▸ **EXCERPTED DATA**:
[Start of section]

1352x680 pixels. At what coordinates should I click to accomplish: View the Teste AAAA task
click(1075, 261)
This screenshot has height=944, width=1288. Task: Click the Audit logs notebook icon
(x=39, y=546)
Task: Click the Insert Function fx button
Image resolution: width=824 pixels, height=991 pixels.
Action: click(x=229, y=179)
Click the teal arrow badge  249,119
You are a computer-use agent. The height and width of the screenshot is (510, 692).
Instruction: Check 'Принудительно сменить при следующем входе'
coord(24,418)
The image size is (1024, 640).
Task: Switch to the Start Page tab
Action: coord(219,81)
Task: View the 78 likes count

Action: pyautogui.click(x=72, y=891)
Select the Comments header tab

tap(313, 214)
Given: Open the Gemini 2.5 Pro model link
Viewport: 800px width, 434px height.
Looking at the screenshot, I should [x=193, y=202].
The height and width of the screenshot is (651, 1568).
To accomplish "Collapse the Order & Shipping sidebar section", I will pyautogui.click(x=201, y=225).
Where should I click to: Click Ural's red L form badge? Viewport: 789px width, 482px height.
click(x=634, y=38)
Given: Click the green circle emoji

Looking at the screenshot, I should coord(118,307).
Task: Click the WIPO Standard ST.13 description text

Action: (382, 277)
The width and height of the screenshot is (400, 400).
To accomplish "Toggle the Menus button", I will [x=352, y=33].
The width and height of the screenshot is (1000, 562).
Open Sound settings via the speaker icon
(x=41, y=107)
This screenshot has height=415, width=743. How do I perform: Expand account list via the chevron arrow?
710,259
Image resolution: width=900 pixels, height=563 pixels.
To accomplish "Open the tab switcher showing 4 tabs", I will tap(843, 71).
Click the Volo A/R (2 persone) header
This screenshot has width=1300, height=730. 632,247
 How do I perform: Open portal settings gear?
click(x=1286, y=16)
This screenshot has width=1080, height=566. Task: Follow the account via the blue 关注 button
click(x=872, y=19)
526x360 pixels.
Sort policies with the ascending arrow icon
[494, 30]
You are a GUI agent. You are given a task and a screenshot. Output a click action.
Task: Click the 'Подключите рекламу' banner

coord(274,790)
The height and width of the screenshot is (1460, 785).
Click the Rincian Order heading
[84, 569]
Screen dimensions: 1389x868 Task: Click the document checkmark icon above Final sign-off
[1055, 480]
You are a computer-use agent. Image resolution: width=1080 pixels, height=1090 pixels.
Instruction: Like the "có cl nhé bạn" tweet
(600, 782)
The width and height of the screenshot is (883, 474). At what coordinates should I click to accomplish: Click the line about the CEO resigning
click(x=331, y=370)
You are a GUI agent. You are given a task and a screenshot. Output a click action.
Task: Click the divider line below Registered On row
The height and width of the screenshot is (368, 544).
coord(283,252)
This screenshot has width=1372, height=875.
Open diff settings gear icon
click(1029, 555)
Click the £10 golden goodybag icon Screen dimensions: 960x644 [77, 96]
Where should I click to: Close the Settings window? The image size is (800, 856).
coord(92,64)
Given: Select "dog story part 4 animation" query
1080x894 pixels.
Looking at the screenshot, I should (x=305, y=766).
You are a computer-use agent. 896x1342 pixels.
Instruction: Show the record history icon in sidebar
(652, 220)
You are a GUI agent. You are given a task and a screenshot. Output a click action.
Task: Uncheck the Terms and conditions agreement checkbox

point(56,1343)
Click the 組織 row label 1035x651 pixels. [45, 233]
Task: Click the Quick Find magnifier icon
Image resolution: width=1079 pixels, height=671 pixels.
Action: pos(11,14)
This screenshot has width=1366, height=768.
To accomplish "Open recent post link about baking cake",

[End of section]

▸ **TASK REQUIREMENTS**: Starting with the line that holds "Image resolution: width=824" and ending with the line that holds "You are a computer-use agent. The", retype every line in the data above exactly, and nothing else.

▸ **REPLY TO THE EXERCISE**:
Image resolution: width=824 pixels, height=991 pixels.
Action: click(x=229, y=179)
Click the teal arrow badge  249,119
You are a computer-use agent. The height and width of the screenshot is (510, 692).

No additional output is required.